I'm throwing in my own prediction, based on nothing and for amusement's sake only. I like placing my bets and then seeing how things actually shake out. So my bet:
- Disney has to tread carefully from a PR perspective. On the one hand the closures were an obvious time to reorganize, on the other, saying "Hurray, we have survived a horrible trauma as a country and now the world's most beloved landmarks are returning to normal! What a wonderful moment to celebrate! FastPasses are gone unless you pay us a bunch of money! Ok yaaaaaay!!" is a terrible look. Exacerbated by the fact that 1.) People are still mad about Magical Express and 2.) Disney is already on thin PR ice after getting thrown into the current culture wars. There's just no way for a move like that not to look really bad. Using a pandemic as a way to add fees to formerly free services at a beloved children's park? I don't see them jumping right into that.
- Disney still wants to charge for those FastPasses. Like a lot. Would bet dollars to donuts the execs have graphs showing projected profit increases that they get out and stare at longingly sometimes.

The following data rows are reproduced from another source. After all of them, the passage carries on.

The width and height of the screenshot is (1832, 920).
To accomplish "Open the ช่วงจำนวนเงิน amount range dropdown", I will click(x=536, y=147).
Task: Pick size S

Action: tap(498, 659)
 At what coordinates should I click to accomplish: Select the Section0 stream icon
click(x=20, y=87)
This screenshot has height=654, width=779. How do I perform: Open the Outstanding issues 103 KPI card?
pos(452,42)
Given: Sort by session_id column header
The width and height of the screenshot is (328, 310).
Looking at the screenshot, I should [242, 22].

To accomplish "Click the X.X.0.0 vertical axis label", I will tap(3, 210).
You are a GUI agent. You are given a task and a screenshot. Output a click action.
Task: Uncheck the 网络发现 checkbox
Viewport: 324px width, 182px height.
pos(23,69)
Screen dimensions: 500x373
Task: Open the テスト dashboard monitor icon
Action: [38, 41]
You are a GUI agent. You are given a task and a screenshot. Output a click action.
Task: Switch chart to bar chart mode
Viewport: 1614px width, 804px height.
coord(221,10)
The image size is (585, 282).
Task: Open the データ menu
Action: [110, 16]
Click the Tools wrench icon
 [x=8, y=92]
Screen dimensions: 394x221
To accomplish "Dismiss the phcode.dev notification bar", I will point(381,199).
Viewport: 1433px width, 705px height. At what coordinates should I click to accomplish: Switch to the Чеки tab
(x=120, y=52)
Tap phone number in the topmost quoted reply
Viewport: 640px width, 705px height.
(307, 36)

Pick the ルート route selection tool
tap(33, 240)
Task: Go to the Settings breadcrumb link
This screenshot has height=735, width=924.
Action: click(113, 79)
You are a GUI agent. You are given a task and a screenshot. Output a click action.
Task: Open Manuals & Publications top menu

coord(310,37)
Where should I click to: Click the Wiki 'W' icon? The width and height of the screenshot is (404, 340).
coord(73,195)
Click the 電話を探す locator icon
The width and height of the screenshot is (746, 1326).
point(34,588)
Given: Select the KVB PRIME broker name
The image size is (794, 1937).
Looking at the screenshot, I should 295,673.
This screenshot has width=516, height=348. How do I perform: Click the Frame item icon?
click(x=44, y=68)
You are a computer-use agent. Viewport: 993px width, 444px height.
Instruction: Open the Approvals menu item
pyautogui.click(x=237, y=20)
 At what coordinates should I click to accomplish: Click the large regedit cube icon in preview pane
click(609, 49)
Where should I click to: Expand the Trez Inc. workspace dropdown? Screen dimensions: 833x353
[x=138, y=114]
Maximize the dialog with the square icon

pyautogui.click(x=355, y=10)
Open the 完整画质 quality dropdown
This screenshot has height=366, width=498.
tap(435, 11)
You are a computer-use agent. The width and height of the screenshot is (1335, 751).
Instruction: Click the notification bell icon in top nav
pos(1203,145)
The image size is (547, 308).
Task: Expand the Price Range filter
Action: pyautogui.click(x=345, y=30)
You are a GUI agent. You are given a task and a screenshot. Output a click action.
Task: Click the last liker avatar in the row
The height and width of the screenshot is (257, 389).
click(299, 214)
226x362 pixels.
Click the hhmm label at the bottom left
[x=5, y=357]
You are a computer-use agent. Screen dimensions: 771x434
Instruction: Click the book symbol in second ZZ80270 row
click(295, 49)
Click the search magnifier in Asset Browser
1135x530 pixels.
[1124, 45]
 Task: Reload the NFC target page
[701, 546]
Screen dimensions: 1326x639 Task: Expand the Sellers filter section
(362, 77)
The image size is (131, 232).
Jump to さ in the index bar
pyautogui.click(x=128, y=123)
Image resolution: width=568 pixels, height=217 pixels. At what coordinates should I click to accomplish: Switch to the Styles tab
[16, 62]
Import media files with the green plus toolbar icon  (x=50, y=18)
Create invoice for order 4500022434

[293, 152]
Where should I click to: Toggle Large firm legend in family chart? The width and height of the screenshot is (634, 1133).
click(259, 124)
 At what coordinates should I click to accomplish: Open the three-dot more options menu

- There will be a year or two of thinly disguised transition policies to square this particular circle. I would say nighttime and maybe morning separate ticket events for sure, as those can be presented as providing "more" even though in reality they cut park hours. I can see this moving to an almost daily situation over time, where you can buy a second ticket for an ongoing evening 'party'. (I would actually be ok with that if it curbed future ticket price increases a bit - I go with a bunch of littles, no way we can use all the time allotted on a ticket but we still pay for it. For us paying relatively 'less' - in the form of slower price increases - for a shorter day would be a good option.) There will be some kind of feature on the Genie app that is sold as the replacement for FastPasses, but will be easier to phase out over time. A FastPass is a binary thing - you either have it or you don't. I think they'll replace it with something more vague and fuzzy that they can increase or decrease without it being as noticeable, and they'll slowly start adding more and more paid options to it. For example, they could say you get a SuperHappyFunTime app package as part of your ticket, with "new surprises added all the time!". That keeps them from having to specify exactly what any given customer is going to get with a ticket, unlike the "three FastPasses" system.
- I think that they will try to make this a more spontaneous, in-park system, but will receive massive pushback from high-strung moms like myself who Don't. Like. Surprises. (I know, I know, not my best trait, but I am who I am,) and will have to make this a shifting reward system that can still be planned several months out.
- In the somewhat more longterm picture, I see them trying to do more virtual queues, but this will be down the road as that requires a place to put all the people milling about.